Полностью противопоказан Волошину был любой вид робости. Макс был смелым, беспредельно смелым. Но это не была внешняя смелость, показная отвага. И когда — значительно позднее — он сказал:
это не было простой поэтической формулой. Я убеждён: так чувствовал Волошин всю свою жизнь…
На первый взгляд, Макс казался человеком могучим, титанически сверхмощным. (В этой связи нельзя не вспомнить одно место из воспоминаний Е. А. Бальмонт: „Если он толкал кого-нибудь лбом в спину, этот человек не мог устоять на ногах. Как-то раз надо было спешно вызвать Бальмонта из его комнаты — он читал, сидя в своём кресле, и медлил идти — Макс подошёл к нему сзади и лбом выдвинул кресло с читающим в нём Бальмонтом в другую комнату“. — С. П.). Глазам легко было обмануться. На самом деле Макс был болен, чем-то серьёзно болен. Тучность его не признак здоровья, а симптом тайной болезни… Ему нельзя было много есть. Я не знаю названия той болезни обмена веществ, приводившей его плоть к такой повышенной тучности. Но болезнь была, и притом врождённая… Иногда случалось, что Максу относили обед в комнаты на втором этаже, когда он не хотел отрываться от работы… Я смотрел, как, погружённый в свои мысли, Макс неторопливым и точным движением черпал ложкой суп — и подносил его ко рту. С невольной мальчишеской улыбкой я сказал Максу о своём наблюдении. Он, оторвавшись от еды и владевшей им думы, внимательно взглянул на меня и серьёзно, почти строго сказал: „Каждая еда — причастие!“ — и вернулся к своим занятиям».

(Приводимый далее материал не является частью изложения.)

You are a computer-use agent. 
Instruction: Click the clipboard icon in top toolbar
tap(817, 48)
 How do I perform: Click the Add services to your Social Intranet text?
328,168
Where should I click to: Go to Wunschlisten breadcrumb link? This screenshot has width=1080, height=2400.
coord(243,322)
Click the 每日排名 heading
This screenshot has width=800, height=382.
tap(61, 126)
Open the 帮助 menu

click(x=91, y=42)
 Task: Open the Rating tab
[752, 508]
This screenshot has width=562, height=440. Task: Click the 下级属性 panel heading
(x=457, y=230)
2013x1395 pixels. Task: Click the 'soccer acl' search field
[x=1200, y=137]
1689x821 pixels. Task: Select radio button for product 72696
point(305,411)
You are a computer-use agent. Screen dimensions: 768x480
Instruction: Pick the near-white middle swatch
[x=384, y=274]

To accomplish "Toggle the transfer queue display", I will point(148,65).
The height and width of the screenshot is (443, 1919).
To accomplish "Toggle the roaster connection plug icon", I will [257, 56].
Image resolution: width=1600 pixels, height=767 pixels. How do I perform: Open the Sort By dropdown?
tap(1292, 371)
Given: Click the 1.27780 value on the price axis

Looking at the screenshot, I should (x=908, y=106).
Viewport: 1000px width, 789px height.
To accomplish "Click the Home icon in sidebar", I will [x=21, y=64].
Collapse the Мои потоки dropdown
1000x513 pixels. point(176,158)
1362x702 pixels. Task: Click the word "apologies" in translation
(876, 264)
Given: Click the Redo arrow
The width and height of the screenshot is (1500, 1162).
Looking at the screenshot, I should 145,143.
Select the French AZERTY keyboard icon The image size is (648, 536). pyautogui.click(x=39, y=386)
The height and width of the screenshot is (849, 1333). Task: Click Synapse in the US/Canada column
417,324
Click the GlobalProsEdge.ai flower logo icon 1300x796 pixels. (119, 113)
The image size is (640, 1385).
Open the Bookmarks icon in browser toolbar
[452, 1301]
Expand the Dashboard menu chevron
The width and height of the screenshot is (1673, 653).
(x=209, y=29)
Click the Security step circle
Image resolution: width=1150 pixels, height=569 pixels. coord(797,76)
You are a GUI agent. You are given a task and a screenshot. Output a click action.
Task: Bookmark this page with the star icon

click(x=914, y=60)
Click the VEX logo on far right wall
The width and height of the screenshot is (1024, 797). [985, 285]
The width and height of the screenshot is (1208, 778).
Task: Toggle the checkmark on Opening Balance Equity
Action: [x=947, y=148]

Немало писалось о бережном отношении Макса к книгам и о том, увы, беспределе, который нередко устраивали по отношению к книгам его гости. Л. Фейнберг вспоминает, что однажды Лиля Эфрон «умудрилась забыть на пляже одну из волошинских книг. Это… была одна из не очень толстых книг, плохо сброшюрованных, — коктебельский бриз легко мог её разметать по каменистому прибрежью. Так или иначе, Волошин набрёл на свою книгу, бережно собрал её. Книга была спасена.